Ruth Prawer Jhabvala.
This German-born writer and her family moved to England in 1939. After her 1951 marriage to architect Cyrus S.H. Jhabvala, Ruth Prawer Jhabvala moved to India and began publishing a series of acclaimed novels, many of which dealt with the culture clash between Indians and the British. She turned screenwriter when the director-producer duo of James Ivory and Ismail Merchant sought her permission to film her novel, "The Householder" (1963). Continuing with the pair, Jhabvala penned other insights into post-Colonialism with "Shakespeare Wallah" (1965), "The Guru" (1969), "Autobiography of a Princess" (1975), and "Heat and Dust" (1983, based on her award-winning 1975 novel).

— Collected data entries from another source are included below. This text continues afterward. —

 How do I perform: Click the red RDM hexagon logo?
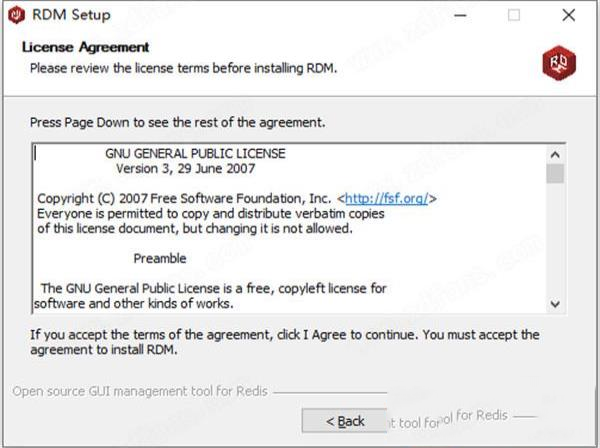click(x=559, y=63)
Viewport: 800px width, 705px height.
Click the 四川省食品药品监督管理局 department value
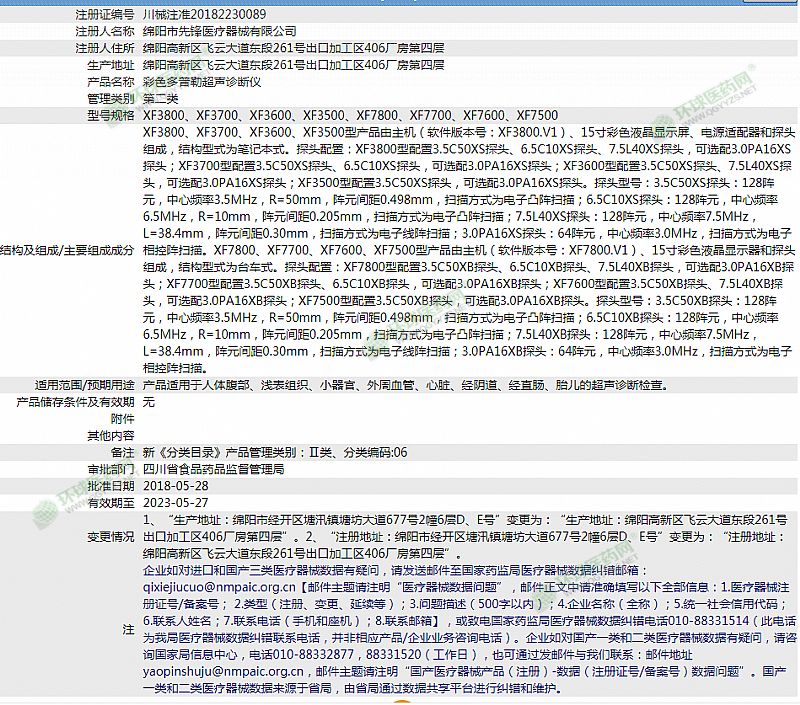click(x=214, y=468)
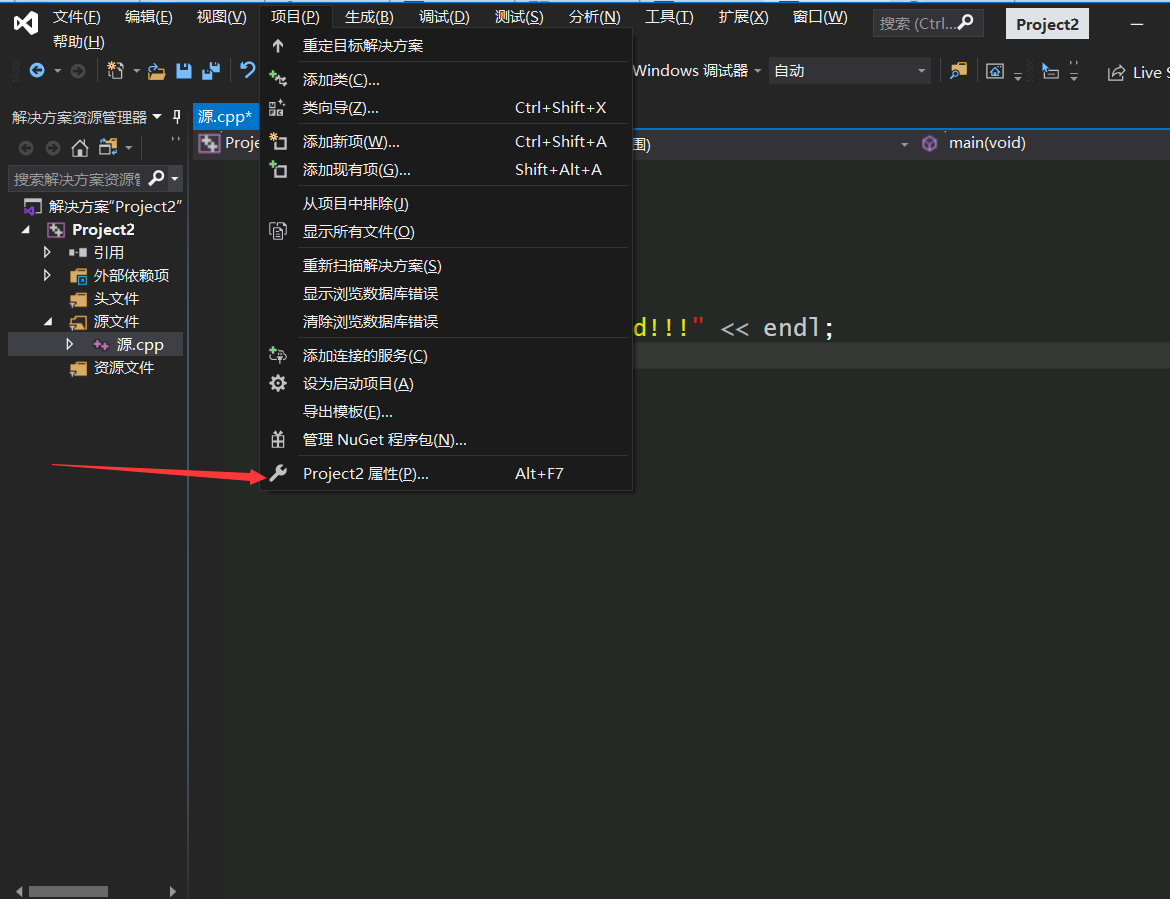The image size is (1170, 899).
Task: Toggle Show All Files (显示所有文件) menu entry
Action: [358, 232]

By the mid-1980s, however, partly in response to the poor box-office performance of several Merchant-Ivory original productions, Jhabvala moved with the duo to a series of intelligent, respectful adaptations of period novels, especially those of E M Forster and Henry James. "The Europeans" (1979) had been an early attempt in this direction, but the trio's first really successful venture into the drawing room was "The Bostonians" (1984). A more lighthearted follow-up, "A Room with a View" (1986), proved popular with critics and public alike, and brought Jhabvala an Oscar for her nicely judged adaptation of Forster's comedy of manners. After adapting two Evan Connell novels into a touching, time-spanning cinema portrait of "Mr. and Mrs. Bridge" (1990), she won a second Oscar for another Forster adaptation, "Howards End" (1992). Jhabvala's talent for creating strong-minded if sometimes eccentric women also found expression in her one non-Merchant-Ivory endeavor, John Schlesinger's quirky "Madame Sousatzka" (1988). She has continued to write period dramas for Merchant-Ivory, including "The Remains of the Day" (1993), "Jefferson in Paris" (1995), and "The Golden Bowl" (2000).

Next for Jhabvala and her collaborators was a sophisticated, unpretentious adaptation of Diane Johnson's bestselling novel "Le Divorce" (2003), a relaxed, sophisticated and contemporary tale of two American sisters in Paris: one a pregnant expatriated poetess (Naomi Watts) suddenly abandoned by her philandering French husband; the other a fresh, naive young woman (Kate Hudson) caught up in a seemingly cosmopolitan affair with a roguish, married and much older French diplomat.